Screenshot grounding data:
----------

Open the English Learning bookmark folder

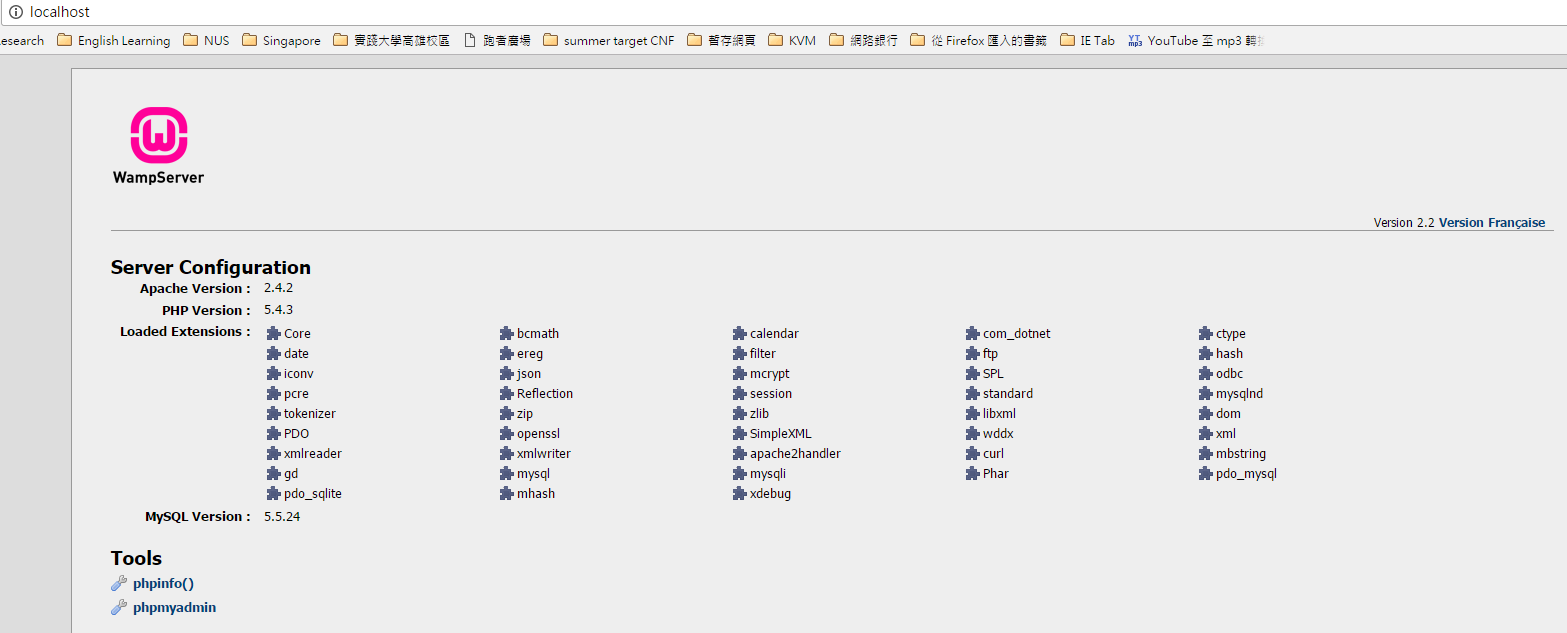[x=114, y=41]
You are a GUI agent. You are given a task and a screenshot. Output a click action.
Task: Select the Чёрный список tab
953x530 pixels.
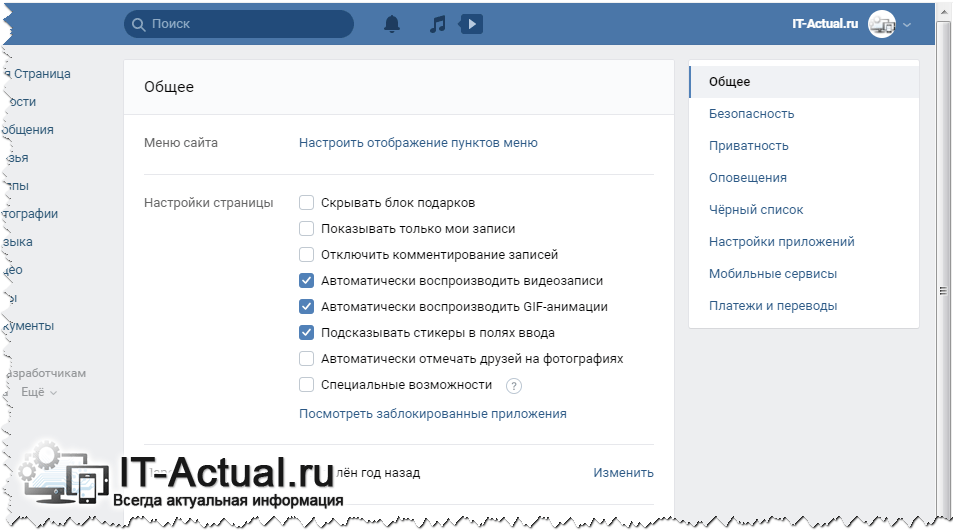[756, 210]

----------

• Exercise requirements:
Please output every record above exactly as written, leaving out the pictures.

• Answer to this task:
Open the English Learning bookmark folder

[x=114, y=41]
You are a GUI agent. You are given a task and a screenshot. Output a click action.
Task: Select the Чёрный список tab
953x530 pixels.
[756, 210]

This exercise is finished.